__Challenges__:
1 > In the Universal Credit article, how much did calls to the Universal Credit helpline cost before the prime minister scrapped the charges?
2 > Please reproduce the Universal Credit article word for word between "A damning study" and "in arrears before.", inclusive.

__Text extract__:
-- start --
Labour forces Tory U-turn on Universal Credit
By Dara O'Coghaidhin
ON OCTOBER 18, Labour unanimously won a symbolic opposition day vote calling for a pause in the introduction of Universal Credit. The motion was non-binding but the result is a fresh sign of the government’s vulnerability, with Tory MPs ordered to abstain from the vote. Earlier that day, facing growing disquiet from her own backbenchers, prime minister Theresa May was forced to announce the scrapping of charges of up to 55p a minute for calls to the Universal Credit helpline.
Universal Credit represents the biggest change to the welfare system undertaken since its inception. It has seen the introduction of some of the most severe and punitive benefit cuts for decades, meaning that millions of families moving onto Universal Credit will be worse off. New claimants wait a minimum of 6 weeks for their first payment, forcing people into a spiral of debt as rent arrears soar and as claimants resort to borrowing from payday or doorstep lenders.
A damning study from the Smith Institute, examining 775 rent accounts in London’s Southwark and Croydon boroughs, revealed that the average claimant had £156 in rent arrears 20 weeks after moving on to the benefit, despite being in credit at a similar stage under the old Housing Benefit. Most claimants said they had never been in arrears before.
-- end --
__Data__:
-- start --
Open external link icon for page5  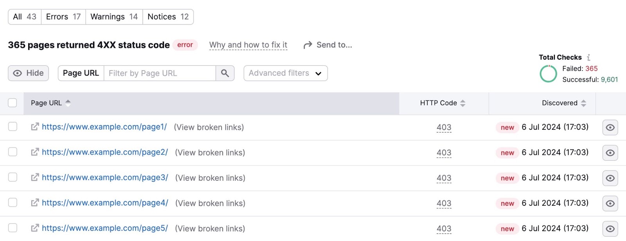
-- end --
__Solution list__:
1 > Up to 55p a minute.

2 >
A damning study from the Smith Institute, examining 775 rent accounts in London’s Southwark and Croydon boroughs, revealed that the average claimant had £156 in rent arrears 20 weeks after moving on to the benefit, despite being in credit at a similar stage under the old Housing Benefit. Most claimants said they had never been in arrears before.